> [小练习]
从讲C语言字符串去重的那篇文章停下的地方接着往下写。

> [所给文本]

字符串去重C语言实现
http://blog.csdn.net/zitong_ccnu/article/details/11820511
字符串去重经常会考的笔试题目,这里列出几种常用的方法
更详细的解释(C++版本)请参考http://hawstein.com/posts/1.3.html
解法一:取第一个字符然后遍历后面所有字符,若有重复的则将后面的字符设置为'\0'
- //将重复字符设置为'\0'
- void RemoveDuplicate(char *str)
- {
- int i, j, k, len;
- len = strlen(str);
- for(i = k = 0; i < len; i++)
- {
- if(str[i])
- {
- str[k++] = str[i];
- for(j = i + 1; j < len; j++)
- if(str[j] == str[i])
- str[j] = '\0';
- }
- }
- str[k] = '\0';
- }
解法二:设置一个标记数组,检查是否有重复字符出现,若没有出现过则插入字符串
- void RemoveDuplicate(char *s)
- {
- char check[256] = { 0 };
- int i, j, len;
- len = strlen(s);
- for(i = j = 0; i < len; i++)

数据集条目

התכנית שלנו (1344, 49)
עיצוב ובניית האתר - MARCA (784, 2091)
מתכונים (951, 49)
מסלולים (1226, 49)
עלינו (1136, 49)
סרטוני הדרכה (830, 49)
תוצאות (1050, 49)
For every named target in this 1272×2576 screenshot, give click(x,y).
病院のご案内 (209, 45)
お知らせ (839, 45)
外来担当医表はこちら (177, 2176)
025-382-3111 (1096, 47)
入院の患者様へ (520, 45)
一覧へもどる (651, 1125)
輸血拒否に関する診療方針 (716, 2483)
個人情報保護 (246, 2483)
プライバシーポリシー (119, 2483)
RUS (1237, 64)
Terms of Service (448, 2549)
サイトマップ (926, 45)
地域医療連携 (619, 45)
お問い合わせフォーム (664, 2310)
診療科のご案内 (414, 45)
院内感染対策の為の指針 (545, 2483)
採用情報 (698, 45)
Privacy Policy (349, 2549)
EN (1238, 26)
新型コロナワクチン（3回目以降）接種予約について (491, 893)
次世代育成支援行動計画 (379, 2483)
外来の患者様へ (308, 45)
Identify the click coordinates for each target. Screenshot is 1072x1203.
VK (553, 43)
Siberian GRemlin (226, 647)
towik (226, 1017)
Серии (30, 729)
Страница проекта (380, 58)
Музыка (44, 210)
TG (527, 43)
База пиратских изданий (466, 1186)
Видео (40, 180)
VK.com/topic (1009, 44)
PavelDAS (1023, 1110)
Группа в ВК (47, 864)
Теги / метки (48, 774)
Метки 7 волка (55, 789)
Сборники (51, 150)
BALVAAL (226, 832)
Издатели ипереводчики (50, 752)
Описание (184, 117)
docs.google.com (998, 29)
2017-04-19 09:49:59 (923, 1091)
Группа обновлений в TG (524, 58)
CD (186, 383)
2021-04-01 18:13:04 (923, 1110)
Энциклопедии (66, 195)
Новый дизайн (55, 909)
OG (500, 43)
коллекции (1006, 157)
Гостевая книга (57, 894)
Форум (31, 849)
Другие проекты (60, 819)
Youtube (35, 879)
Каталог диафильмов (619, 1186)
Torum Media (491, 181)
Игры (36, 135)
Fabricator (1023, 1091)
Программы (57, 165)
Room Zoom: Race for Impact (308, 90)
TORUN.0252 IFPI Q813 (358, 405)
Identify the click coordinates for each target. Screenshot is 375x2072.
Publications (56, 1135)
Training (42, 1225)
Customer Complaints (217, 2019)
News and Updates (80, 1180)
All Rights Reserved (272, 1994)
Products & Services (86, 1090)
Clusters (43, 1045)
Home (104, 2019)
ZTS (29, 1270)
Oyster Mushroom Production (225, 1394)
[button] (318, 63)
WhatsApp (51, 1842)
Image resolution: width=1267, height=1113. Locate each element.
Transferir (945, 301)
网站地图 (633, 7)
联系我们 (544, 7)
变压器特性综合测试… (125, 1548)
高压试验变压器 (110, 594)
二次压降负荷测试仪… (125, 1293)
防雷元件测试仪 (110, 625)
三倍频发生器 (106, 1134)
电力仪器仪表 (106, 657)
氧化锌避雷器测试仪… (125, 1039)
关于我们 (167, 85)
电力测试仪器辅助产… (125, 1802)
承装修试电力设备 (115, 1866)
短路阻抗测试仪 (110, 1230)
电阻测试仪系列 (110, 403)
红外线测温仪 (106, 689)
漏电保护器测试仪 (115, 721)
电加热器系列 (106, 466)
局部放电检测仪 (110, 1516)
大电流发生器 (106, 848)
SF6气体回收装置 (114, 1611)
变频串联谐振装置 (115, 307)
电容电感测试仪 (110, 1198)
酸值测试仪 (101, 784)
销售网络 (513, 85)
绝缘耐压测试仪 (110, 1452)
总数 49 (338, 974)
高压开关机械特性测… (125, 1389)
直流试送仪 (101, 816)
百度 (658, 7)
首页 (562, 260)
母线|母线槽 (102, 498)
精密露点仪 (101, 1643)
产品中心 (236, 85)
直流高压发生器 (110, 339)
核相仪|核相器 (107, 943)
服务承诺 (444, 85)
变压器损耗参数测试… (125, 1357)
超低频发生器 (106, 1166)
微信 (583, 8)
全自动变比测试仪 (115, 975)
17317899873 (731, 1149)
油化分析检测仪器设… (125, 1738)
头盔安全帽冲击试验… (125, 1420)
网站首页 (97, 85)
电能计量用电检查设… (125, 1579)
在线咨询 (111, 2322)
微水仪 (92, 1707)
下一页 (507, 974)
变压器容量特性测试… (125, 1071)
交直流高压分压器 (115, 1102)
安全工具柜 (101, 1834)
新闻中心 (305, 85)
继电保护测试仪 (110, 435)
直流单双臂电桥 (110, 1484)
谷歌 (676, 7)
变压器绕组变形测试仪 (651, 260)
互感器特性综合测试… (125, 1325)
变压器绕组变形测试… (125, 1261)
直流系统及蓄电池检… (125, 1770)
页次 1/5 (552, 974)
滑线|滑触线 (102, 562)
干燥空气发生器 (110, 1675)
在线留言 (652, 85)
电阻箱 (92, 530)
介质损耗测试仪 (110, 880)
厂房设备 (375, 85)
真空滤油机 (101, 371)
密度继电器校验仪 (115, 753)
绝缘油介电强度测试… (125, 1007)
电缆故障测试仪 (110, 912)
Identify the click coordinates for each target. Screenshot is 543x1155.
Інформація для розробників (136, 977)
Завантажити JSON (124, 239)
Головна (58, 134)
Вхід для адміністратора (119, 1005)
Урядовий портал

> [练习结果]
- {
- if(check[s[i]] == 0)
- {
- s[j++] = s[i];
- check[s[i]] = 1;
- }
- }
- s[j] = '\0';
- }
进一步优化,这里标记数组用了256个字节,我们可以用含有8个整型元素的数组来表示
- void RemoveDuplicate(char *s)
- {
- int i, j, len, remainder;
- int check[8] = {0};
- len = strlen(s);
- for(i = j = 0; i < len; i++)
- {
- remainder = s[i] % 32;
- if((check[s[i] >> 5] & (1 << remainder)) == 0)
- {
- s[j++] = s[i];
- check[s[i] >> 5] |= (1 << remainder);
- }
- }
- s[j] = '\0';
- }
继续压缩问题,如果字符串中只出现a~z之间的小写字母,可用一个整型变量表示
- void RemoveDuplicate(char *s)
- {
- int i, j, val, check;
- j = check = 0;
- for(i = 0; s[i]; i++)
- {
- val = s[i] - 'a';
- if((check & (1 << val)) == 0)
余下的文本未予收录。